With its newest assessment, the city figures the taxes it can collect from property owners will drop 3.9 percent to $260.3 billion for FY22.

But the numbers show that hundreds of property owners will still face a tax hike.

“As landlords’ struggles continue because of dwindling rent collections, the City is once again proposing increased property tax assessments for hundreds of building owners across the five boroughs,” said Joseph Strasburg, president of the Rent Stabilization Association, which represents 25,000 landlords.

“Since this pandemic began nearly one year ago, there has been no real relief for property owners. State and City elected officials have turned their backs on the City’s true affordable housing providers with endless eviction moratoria, a rent freeze, no mortgage relief, and increased property taxes.

“This is another slap in the face to the City’s property owners. If the Mayor truly wants to help all New Yorkers, he would put a freeze on all property assessments for the upcoming fiscal year.”

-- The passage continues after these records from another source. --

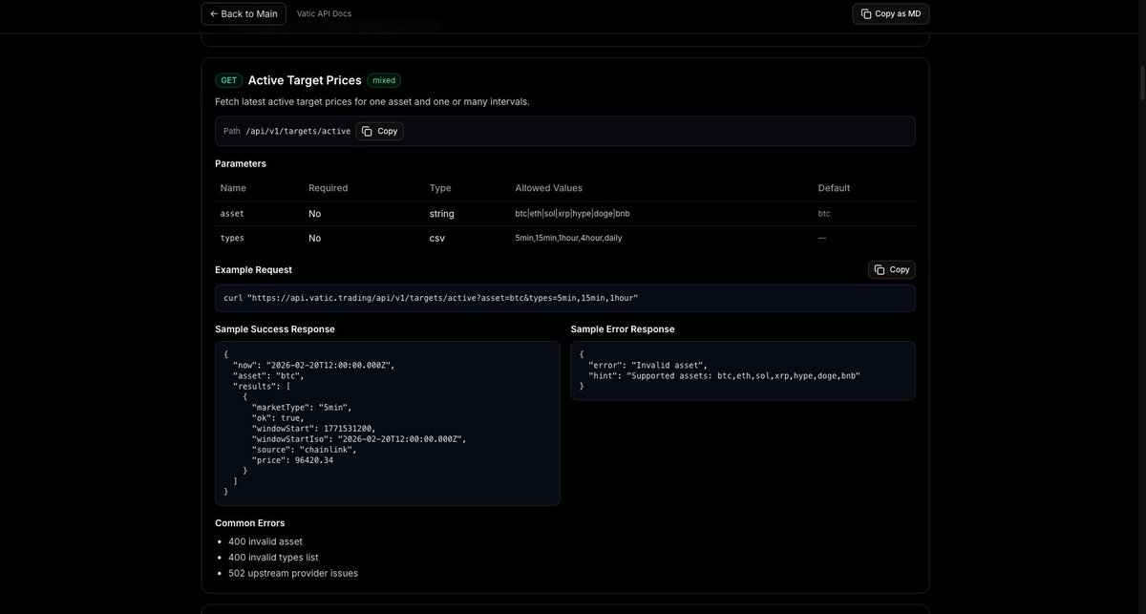
Task: Click the copy icon beside the API path
Action: point(367,129)
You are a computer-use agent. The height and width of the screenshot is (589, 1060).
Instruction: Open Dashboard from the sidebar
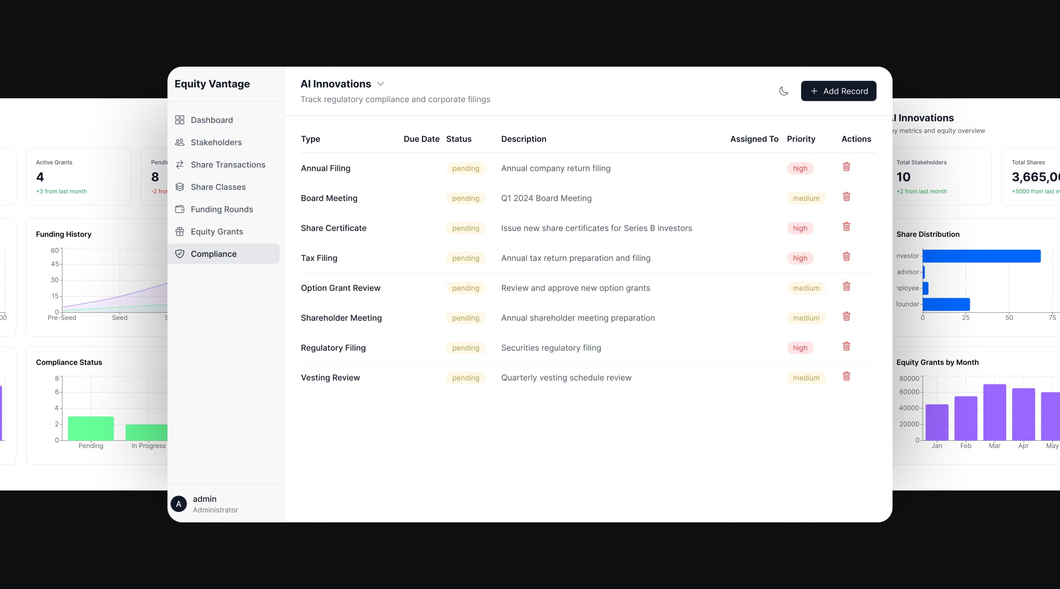[x=212, y=120]
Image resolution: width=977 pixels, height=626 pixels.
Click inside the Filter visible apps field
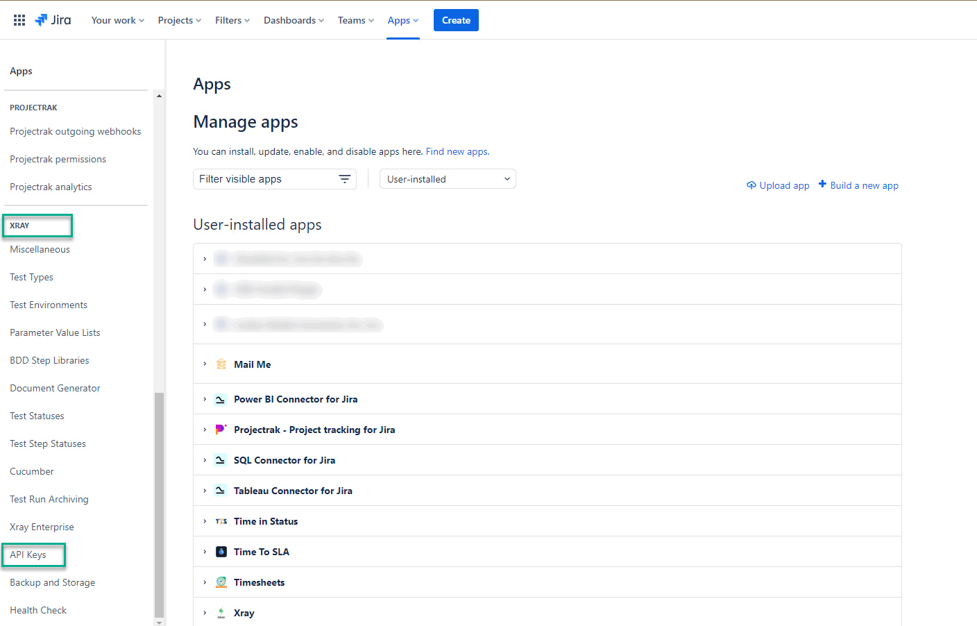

According to the Department of Finance, commercial properties led the decline in overall property values. Retail and hotel values dropped 21.1 percent and 22.4 percent, respectively, while office building values fell 15.6 percent.

However, the city’s new tax assessment roll shows the value of Class 1 properties, that’s one-to-three family homes, went up by 5.3 percent to $23.2 billion.

The overall market value of Class 2 (cooperatives, condominiums and rental apartment buildings)fell to $320 billion in FY22, decreasing by $27.6 billion, or eight percent.

But in Brooklyn, where values fell 5.2 percent, billable assessments have increased 3.2 percent.

The real estate industry generated more than half (53 percent) of the City’s total annual tax revenue in the last fiscal year, which is more than double the next closest contributor – personal income tax, which accounts for 21 percent of the City’s annual tax revenue.

Last March when the pandemic began to ravage the City, the State implemented an eviction moratorium.

Albany lawmakers recently enacted the COVID-19 Emergency Eviction and Foreclosure Prevention Act of 2020, which protects all tenants – even those who have no financial hardship but aren’t paying their rent – from eviction until at least May 1, 2020.

Stabilized rents were also frozen for the third time under the de Blasio Administration, despite increased owner operating expenses.

Through all of this — and the pandemic — landlords have still been required to pay their property taxes, mortgages, water bills, and other building operating expenses.

“Residential and commercial tenants continue to reel from the negative financial impact of government-mandated lockdowns – and City officials are oblivious to the fact that this has had a domino effect on landlords,” said Strasburg.


“The Mayor has repeatedly made it loud and clear that property tax payments are needed to fill the City coffers as the budget deficit increases. But with no relief for landlords, he is destroying the same affordable housing stock he swore he would preserve

“Tenants should be joining us in calling on the Mayor to put a freeze on all property tax assessments for the upcoming fiscal year.”